> **Exercise task A**: In the passage on Stone's memoir below, translate this sentence into Spanish: "I don’t think that my life is exceptional, except that I ended up being a movie star."
> **Exercise task B**:
Answer these questions using the passage on Stone's memoir below.
(i) How old is Stone, according to the passage?
(ii) In which Pennsylvania town did she spend her youth?
(iii) In what month did she give the video interview?

It is one of several scenes from her life that Stone, the 63-year-old star of films like Basic Instinct, Casino and The Quick and the Dead, relates with candor and sardonic humor. Despite her long career in Hollywood playing femme fatales and women of mystery — even in recent television series like Mosaic and Ratched — her memoir is a more episodic account of her life and upbringing, particularly her youth in modest Meadville, Pennsylvania, and the indelible but troubled family that raised her there.
As she explained in a video interview in February, “I believe that the point of my book is that it narrates a rather regular life. I don’t think that my life is exceptional, except that I ended up being a movie star. This book could be written by a lot of other people that grew up in a small town.”
It is a story that Stone often tells in unflinching detail, beginning with the near-death experience that helped inspire her to write the book. “After all this standing on my neck, I could breathe again,” she said. “I could speak again. And I was going to breathe and speak differently.”

> **Data block**:
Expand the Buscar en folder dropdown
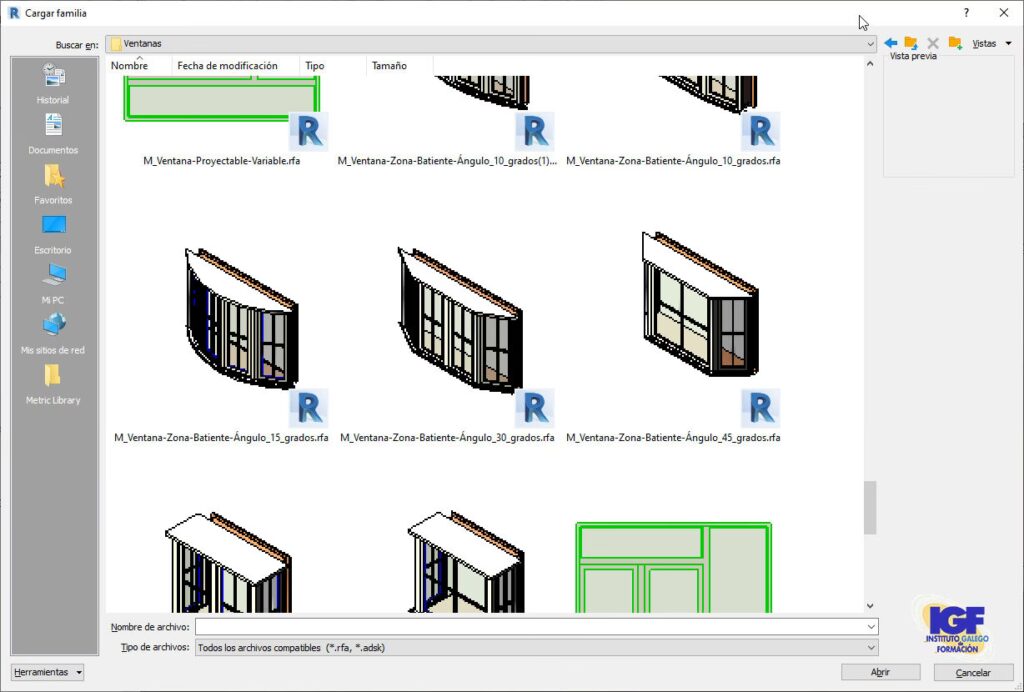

> **Exercise response A**: No creo que mi vida sea excepcional, salvo que terminé siendo una estrella de cine.

> **Exercise response B**:
(i) 63
(ii) Meadville
(iii) February